§ EXERCICE ÉCRIT 1
Répondez aux questions suivantes sur le texte consacré au vieillissement actif :
(a) Combien de salariés compte le Groupe Ciliopée ?
(b) En quelle année Muriel Boulmier a-t-elle été sollicitée par le gouvernement comme expert Logement ?
(c) D'ici à quelle année le nombre de personnes âgées de plus de 75 ans aura-t-il triplé ?
§ EXERCICE ÉCRIT 2
Recopiez fidèlement, parmi les lignes des données fournies, celles qui vont de la ligne contenant « September 2024 (7, 398) » jusqu'à la ligne contenant « August 2020 (5, 519) » incluse.

§ TEXTE CHOISI
_ _ _ _ _

1/ Muriel Boulmier, vous êtes une personnalité aux multiples facettes, à la fois chef d’entreprise, militante associative engagée dans la vie de votre région, mais aussi et surtout experte des questions liées au vieillissement. Pouvez-vous nous en dire davantage ?

Je suis Directrice Générale du Groupe Ciliopée, PME agenaise de 120 salariés. Parallèlement, j’ai développé mon expertise en matière de vieillissement actif au travers du groupe de travail « Évolutions démographiques et vieillissement » du Comité européen de coordination de l’habitat social (CECODHAS) que je préside, mais aussi en tant que personnalité qualifiée à la Commission nationale des comptes du Logement, au Comité régional de l’habitat d’Aquitaine, et au Conseil économique et social régional d’Aquitaine. Auteure de deux rapports de missions ministérielles sur le lien Habitat et Vieillissement en France et en Europe, j’ai été sollicitée en 2011 par le gouvernement comme expert Logement pour le « Débat national sur la dépendance». Je suis convaincue que nous devons changer notre perception du vieillissement : bien vieillir est une réalité tout autant qu’une chance.

 

2/ Pourquoi avoir pris fait et cause pour le vieillissement actif en France et en Europe ?

Le nombre de personnes âgées de plus de 75 ans aura triplé d’ici à 2050. Ce vieillissement démographique peut être un atout économique et social important pour notre pays, et pour l’Europe, à condition que les autorités se saisissent réellement de cette question. Dans ce contexte, l’habitat prend toute sa dimension : les politiques publiques doivent encourager l’accompagnement massif du vieillissement chez soi.

_ _ _ _ _

§ DONNÉES FOURNIES
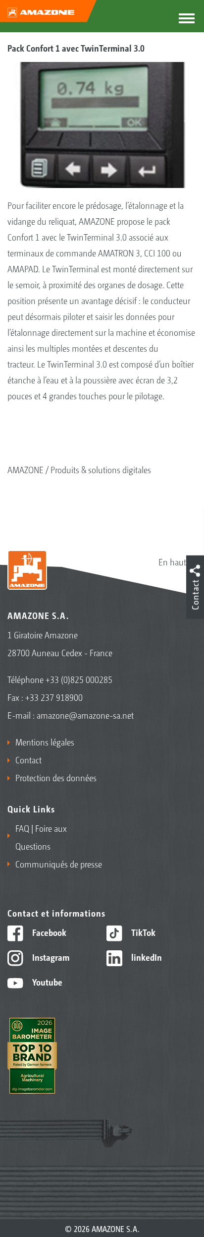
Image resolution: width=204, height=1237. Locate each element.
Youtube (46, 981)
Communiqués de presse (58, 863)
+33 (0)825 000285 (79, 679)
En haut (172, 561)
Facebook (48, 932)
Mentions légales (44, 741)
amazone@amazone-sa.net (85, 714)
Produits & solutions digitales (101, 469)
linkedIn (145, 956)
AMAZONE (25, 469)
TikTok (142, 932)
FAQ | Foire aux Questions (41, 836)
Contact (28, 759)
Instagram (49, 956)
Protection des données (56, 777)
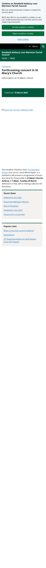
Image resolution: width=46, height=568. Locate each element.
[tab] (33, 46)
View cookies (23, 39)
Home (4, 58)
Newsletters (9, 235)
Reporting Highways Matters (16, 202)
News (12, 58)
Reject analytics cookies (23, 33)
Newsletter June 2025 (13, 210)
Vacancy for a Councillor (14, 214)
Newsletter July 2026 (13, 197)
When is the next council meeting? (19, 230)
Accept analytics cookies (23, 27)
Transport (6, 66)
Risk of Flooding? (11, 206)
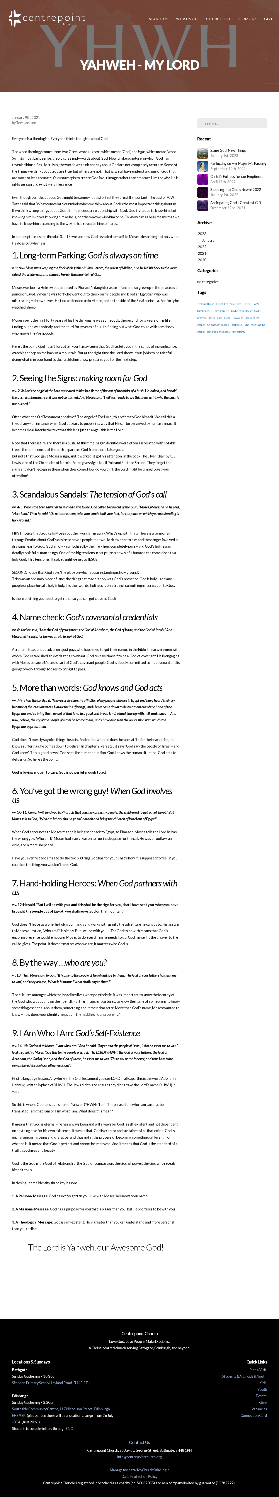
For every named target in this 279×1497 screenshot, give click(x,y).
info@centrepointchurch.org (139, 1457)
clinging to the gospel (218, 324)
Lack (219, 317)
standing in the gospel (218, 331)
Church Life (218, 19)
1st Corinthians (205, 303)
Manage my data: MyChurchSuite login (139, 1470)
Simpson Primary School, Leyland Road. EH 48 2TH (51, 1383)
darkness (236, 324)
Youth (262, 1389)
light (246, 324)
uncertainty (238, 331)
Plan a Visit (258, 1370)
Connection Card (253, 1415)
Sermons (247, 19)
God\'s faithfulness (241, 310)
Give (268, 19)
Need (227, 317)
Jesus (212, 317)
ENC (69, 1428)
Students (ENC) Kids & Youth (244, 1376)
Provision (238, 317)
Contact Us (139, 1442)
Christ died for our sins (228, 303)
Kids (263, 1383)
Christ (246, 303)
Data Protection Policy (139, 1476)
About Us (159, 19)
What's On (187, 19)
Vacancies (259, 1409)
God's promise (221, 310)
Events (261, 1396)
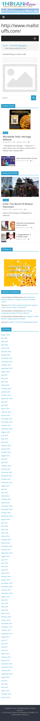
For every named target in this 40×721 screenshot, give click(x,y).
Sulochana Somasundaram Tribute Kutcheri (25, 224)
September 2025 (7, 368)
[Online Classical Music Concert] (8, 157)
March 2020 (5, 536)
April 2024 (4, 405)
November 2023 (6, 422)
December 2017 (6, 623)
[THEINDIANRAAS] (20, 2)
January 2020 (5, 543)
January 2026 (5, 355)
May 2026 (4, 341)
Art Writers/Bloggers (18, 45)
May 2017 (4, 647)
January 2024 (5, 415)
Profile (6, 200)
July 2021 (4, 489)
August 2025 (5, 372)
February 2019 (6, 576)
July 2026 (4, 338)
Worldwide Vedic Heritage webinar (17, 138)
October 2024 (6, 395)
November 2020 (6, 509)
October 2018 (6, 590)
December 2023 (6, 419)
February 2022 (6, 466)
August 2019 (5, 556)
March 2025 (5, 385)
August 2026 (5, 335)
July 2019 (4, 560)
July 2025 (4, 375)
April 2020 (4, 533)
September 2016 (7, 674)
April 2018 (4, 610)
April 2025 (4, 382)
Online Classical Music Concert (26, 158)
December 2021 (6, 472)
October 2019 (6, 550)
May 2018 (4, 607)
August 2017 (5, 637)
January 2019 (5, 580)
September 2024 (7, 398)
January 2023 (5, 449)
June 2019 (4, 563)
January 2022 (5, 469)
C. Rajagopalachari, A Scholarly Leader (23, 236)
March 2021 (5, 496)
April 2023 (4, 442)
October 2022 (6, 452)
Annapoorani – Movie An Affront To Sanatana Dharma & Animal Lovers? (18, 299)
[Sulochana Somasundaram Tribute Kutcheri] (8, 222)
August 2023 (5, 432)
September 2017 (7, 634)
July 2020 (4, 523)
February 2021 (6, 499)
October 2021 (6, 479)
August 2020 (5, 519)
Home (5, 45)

_ _ _ _ _

§ CORRIGÉ 1
(a) 120 salariés.
(b) En 2011.
(c) D'ici à 2050.

§ CORRIGÉ 2
September 2024 (7, 398)
January 2023 (5, 449)
June 2019 (4, 563)
January 2022 (5, 469)
C. Rajagopalachari, A Scholarly Leader (23, 236)
March 2021 (5, 496)
April 2023 (4, 442)
October 2022 (6, 452)
Annapoorani – Movie An Affront To Sanatana Dharma & Animal Lovers? (18, 299)
[Sulochana Somasundaram Tribute Kutcheri] (8, 222)
August 2023 (5, 432)
September 2017 (7, 634)
July 2020 (4, 523)
February 2021 (6, 499)
October 2021 (6, 479)
August 2020 (5, 519)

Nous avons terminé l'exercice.